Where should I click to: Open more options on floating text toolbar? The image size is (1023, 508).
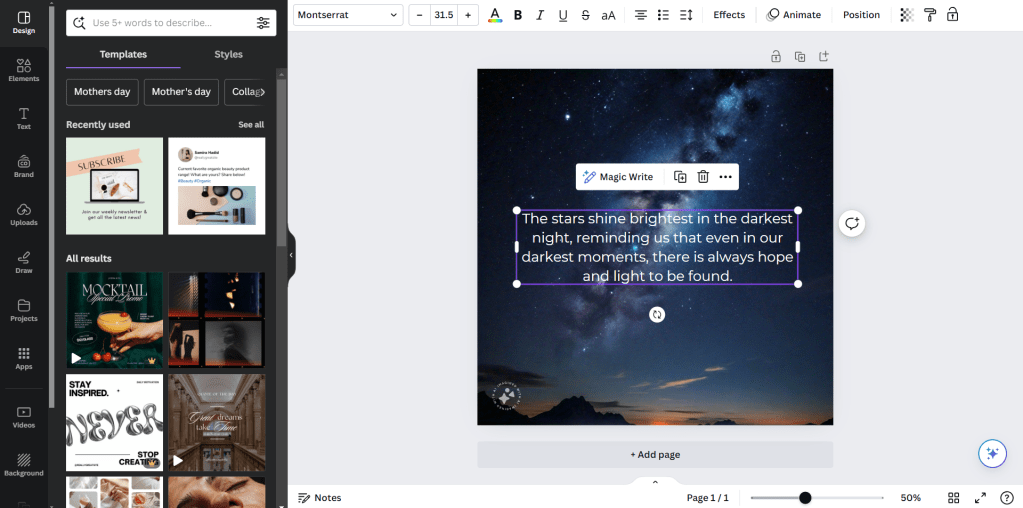point(726,177)
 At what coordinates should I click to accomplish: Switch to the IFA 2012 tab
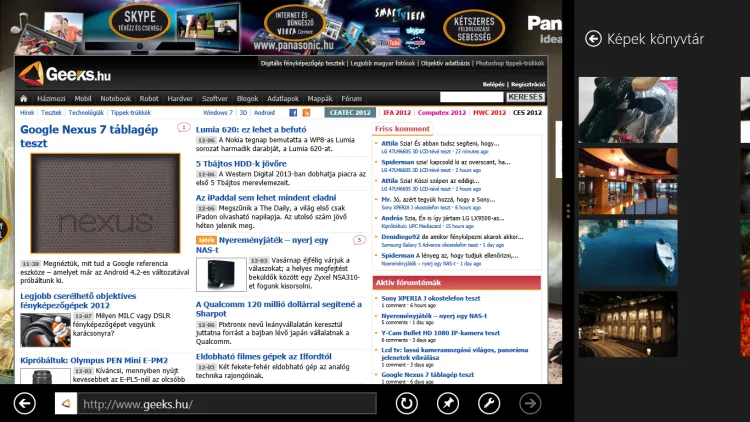point(396,113)
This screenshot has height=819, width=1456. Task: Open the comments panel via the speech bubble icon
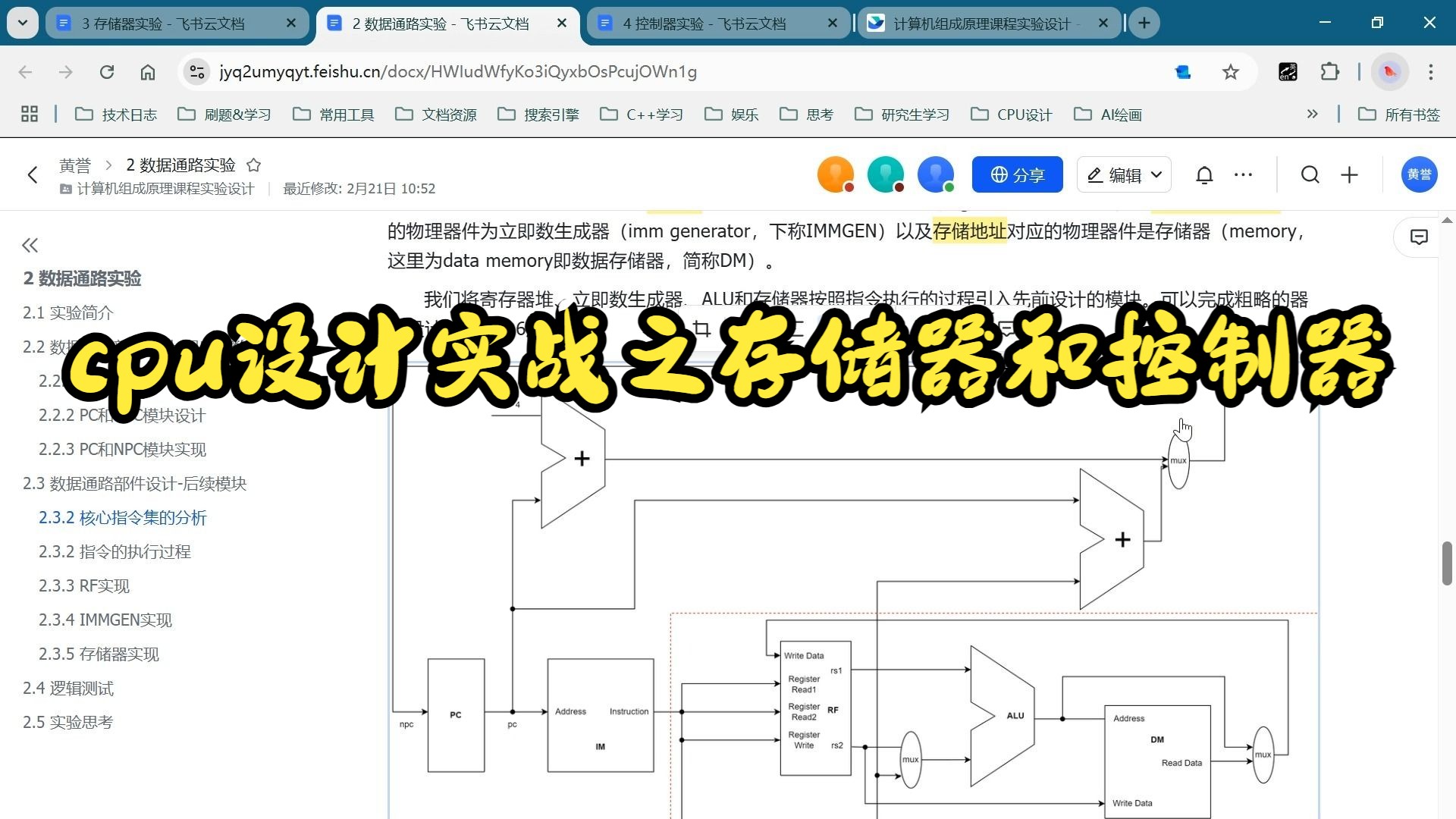click(x=1418, y=237)
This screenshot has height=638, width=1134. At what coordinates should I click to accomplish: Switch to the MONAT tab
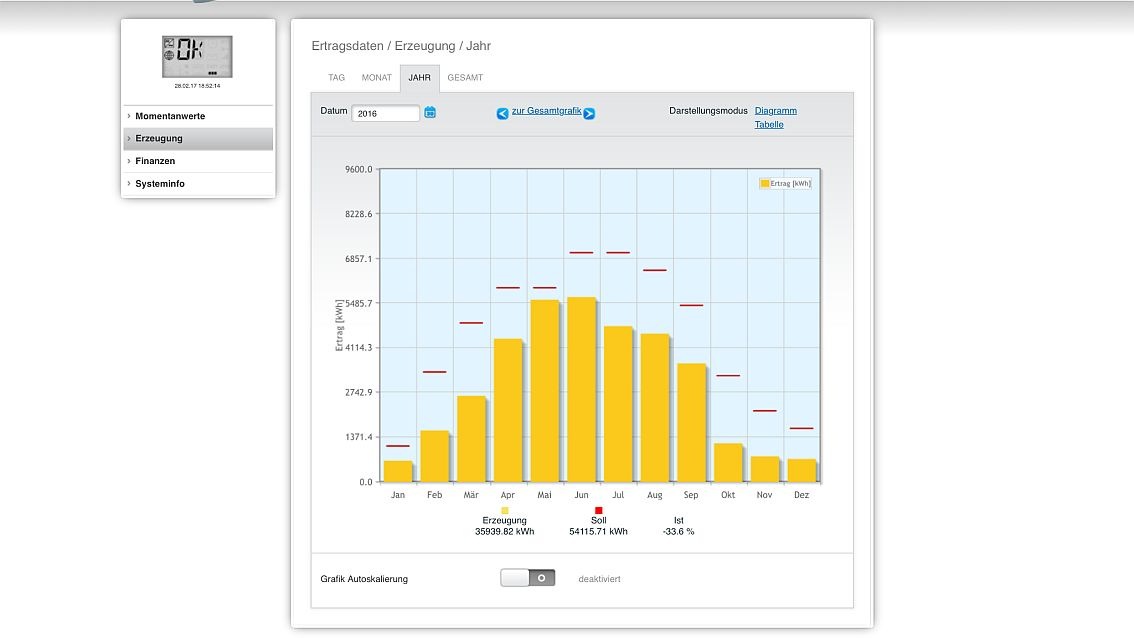[x=377, y=78]
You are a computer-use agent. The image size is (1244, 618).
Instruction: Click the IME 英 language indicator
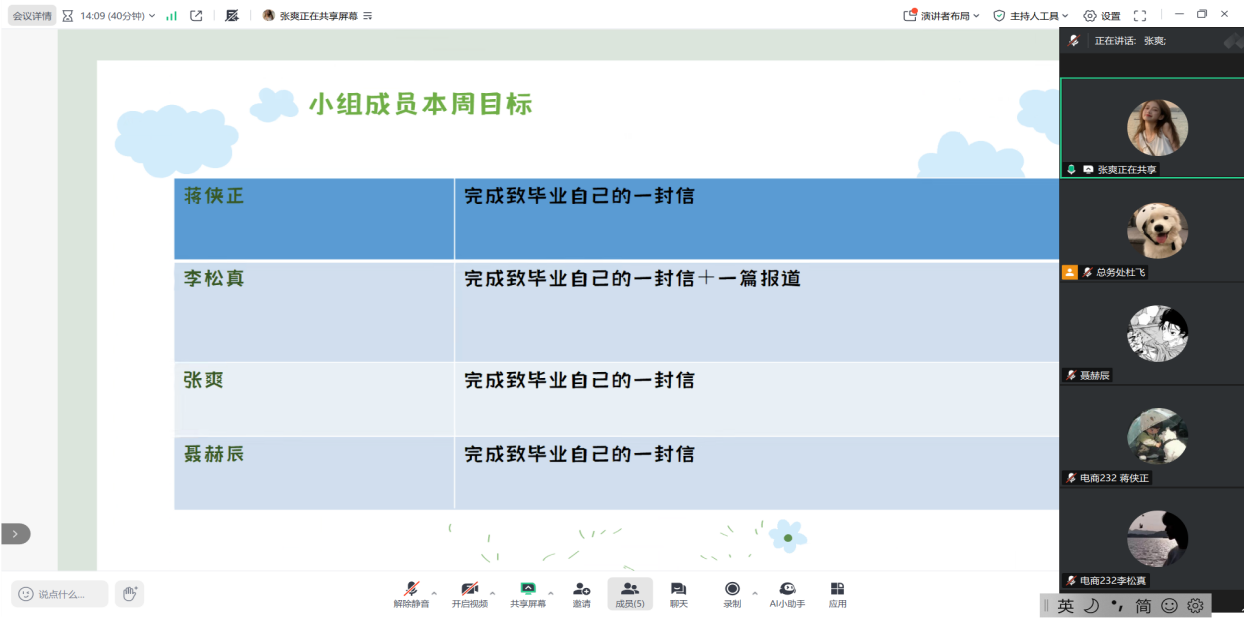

Stated goal —
Arrange every line of the items above as a Markdown table with the columns "Row" and "Text." Number each line, skip blank lines, and leave the pictures out.

Right answer —
| Row | Text |
|---|---|
| 1 | Where should I click to: Open more options on floating text toolbar? The image size is (1023, 508). |
| 2 | point(726,177) |
| 3 |  At what coordinates should I click to accomplish: Switch to the IFA 2012 tab |
| 4 | point(396,113) |
| 5 | This screenshot has height=819, width=1456. Task: Open the comments panel via the speech bubble icon |
| 6 | click(x=1418, y=237) |
| 7 | This screenshot has height=638, width=1134. At what coordinates should I click to accomplish: Switch to the MONAT tab |
| 8 | [x=377, y=78] |
| 9 | You are a computer-use agent. The image size is (1244, 618). |
| 10 | Instruction: Click the IME 英 language indicator |